Bill and Bob sat down with the engineers of the KKAC and worked to design this next craft. After Val and Jeb managed to get their last test craft stranded in orbit, the two Kerbonauts decided they’d finally had enough, and devised an SSTO that could be launched from the KSC and quickly get into orbit to retrieve up to 12 Kerbals and return safely to Kerbin. Named for something that Jeb came up with during one of his daydreams, the Labrador crew retriever has two Globe-X solid rocket boosters providing massively increased thrust at launch, and the current record-to-orbit stands at five minutes. Can any of our clients get it to orbit faster? Test it today for √79,000!

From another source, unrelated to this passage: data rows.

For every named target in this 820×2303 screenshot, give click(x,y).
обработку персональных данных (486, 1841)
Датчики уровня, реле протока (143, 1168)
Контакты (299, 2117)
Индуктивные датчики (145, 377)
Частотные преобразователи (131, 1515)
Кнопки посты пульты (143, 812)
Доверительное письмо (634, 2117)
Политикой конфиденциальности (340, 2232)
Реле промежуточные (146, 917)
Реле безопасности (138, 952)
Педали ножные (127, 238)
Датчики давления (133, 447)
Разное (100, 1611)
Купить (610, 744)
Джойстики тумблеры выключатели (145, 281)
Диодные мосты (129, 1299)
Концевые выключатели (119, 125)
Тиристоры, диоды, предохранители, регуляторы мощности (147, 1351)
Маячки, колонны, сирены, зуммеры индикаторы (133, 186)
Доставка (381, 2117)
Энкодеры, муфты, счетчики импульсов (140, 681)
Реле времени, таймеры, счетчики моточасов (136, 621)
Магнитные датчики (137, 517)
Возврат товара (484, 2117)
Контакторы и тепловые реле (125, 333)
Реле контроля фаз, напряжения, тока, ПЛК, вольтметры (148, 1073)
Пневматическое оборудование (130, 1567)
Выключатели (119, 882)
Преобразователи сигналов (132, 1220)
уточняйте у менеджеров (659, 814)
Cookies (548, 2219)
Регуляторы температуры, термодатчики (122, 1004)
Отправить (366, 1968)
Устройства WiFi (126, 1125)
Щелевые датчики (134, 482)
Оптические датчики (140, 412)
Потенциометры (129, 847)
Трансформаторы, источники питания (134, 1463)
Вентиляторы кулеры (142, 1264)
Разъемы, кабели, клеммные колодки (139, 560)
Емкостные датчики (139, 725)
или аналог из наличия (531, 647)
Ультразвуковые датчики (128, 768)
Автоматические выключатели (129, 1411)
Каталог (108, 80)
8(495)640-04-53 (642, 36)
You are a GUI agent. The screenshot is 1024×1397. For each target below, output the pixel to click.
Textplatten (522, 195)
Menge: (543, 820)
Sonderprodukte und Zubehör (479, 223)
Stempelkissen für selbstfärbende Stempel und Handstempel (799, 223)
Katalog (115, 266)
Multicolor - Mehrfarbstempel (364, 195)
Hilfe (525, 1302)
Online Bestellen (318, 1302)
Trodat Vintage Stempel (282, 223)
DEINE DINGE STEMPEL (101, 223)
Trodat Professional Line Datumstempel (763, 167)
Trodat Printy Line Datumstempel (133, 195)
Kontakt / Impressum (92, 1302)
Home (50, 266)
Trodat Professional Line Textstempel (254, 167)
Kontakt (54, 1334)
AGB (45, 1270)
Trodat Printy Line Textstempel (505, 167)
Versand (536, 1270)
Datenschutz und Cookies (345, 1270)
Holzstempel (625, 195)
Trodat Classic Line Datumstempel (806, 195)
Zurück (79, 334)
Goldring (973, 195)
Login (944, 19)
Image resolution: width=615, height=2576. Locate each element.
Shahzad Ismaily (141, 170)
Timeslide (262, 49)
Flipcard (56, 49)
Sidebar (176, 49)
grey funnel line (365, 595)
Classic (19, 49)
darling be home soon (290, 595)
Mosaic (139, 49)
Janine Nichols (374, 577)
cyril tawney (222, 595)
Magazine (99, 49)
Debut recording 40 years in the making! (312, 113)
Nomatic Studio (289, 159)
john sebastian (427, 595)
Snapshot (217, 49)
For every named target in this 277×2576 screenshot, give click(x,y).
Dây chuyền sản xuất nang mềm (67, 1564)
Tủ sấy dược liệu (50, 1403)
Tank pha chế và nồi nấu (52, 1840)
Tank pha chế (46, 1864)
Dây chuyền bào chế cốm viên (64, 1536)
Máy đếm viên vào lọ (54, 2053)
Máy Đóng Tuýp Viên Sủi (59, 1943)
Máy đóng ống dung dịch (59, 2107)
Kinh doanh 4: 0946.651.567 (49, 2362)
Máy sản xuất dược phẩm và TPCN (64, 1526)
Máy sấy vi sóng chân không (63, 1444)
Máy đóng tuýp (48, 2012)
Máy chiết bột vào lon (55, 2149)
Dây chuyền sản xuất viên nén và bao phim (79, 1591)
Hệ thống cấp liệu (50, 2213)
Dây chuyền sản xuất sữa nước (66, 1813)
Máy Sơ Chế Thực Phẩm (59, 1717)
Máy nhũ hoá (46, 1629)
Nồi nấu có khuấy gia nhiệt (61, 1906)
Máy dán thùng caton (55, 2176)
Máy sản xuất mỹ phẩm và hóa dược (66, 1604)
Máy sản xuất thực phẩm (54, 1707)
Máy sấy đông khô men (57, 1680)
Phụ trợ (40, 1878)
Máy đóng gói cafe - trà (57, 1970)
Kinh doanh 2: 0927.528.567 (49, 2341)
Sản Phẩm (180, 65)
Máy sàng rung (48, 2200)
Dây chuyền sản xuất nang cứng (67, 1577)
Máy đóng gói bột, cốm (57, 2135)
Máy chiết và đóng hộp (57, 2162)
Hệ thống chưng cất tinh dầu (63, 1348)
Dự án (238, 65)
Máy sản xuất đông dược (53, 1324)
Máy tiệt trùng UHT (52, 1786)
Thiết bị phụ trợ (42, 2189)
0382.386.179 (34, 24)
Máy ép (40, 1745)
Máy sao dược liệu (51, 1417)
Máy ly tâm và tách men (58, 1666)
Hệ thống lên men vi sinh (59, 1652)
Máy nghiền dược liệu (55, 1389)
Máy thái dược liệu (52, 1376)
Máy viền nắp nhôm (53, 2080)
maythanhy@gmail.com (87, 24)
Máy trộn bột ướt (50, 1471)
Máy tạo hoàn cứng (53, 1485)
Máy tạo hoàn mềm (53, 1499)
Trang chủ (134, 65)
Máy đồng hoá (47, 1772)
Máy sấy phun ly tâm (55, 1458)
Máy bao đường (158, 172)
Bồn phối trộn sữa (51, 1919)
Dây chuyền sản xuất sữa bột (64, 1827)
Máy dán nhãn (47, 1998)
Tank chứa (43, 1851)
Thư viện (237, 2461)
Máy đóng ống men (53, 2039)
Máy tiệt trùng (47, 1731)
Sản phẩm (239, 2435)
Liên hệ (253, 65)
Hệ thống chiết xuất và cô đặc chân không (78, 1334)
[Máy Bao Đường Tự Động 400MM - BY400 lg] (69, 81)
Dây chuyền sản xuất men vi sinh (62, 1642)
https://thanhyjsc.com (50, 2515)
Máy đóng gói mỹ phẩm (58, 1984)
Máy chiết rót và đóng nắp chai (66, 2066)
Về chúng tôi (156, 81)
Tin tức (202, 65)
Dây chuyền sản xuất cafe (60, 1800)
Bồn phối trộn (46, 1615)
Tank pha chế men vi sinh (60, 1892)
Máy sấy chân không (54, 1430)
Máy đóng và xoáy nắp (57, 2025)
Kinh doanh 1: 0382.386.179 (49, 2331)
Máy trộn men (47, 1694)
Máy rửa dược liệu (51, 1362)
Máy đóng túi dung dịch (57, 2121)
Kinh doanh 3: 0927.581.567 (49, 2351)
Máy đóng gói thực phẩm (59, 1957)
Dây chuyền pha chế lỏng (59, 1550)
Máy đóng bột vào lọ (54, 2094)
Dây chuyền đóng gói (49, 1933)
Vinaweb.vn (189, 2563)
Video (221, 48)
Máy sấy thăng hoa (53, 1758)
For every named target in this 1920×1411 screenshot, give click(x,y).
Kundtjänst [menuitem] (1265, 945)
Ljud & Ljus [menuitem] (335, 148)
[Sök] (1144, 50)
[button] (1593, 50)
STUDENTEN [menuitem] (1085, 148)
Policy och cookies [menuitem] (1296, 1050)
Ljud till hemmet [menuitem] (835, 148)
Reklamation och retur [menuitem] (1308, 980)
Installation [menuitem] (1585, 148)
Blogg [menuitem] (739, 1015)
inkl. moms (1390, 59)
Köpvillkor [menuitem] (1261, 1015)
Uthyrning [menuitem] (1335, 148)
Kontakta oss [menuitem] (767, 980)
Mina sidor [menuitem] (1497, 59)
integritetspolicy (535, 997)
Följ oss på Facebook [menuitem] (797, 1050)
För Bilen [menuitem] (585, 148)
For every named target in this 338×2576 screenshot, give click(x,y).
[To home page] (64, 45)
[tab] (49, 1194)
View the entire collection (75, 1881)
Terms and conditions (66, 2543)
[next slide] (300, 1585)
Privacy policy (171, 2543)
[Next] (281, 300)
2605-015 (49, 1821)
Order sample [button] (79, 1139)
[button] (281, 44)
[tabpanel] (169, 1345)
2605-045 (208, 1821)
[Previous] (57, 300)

Flight profile: The Labrador is likely the most difficult SSTO to fly to-date. With tight fuel margins and an overpowered SABRE-M engine forcing the craft through the atmosphere, thermal heating is a very important commodity to monitor throughout the entire flight.

1) Activate the SABRE-M engine and wait for it to spool up before declamping from the launchpad and activating SRBs.

2) Pitch over to about 30 degrees and gain speed until your SRBs are depleted and your velocity is around 600-700 m/s.

3) Decrease your throttle to around 1/6, or just enough to keep accelerating but keep your thermal heating down to a minumum while you pass through the atmosphere.

4) Once your heating begins to drop off (around 16,000/18,000m), throttle back up and increase speed until your engine becomes starved for oxygen, then switch to closed-cycle mode and circularize.

Important note: Save your fuel! Use RCS as much as possible for orbital maneuvers, as once you’ve completed re-entry you will need to slow down to safe velocities to deploy your parachutes.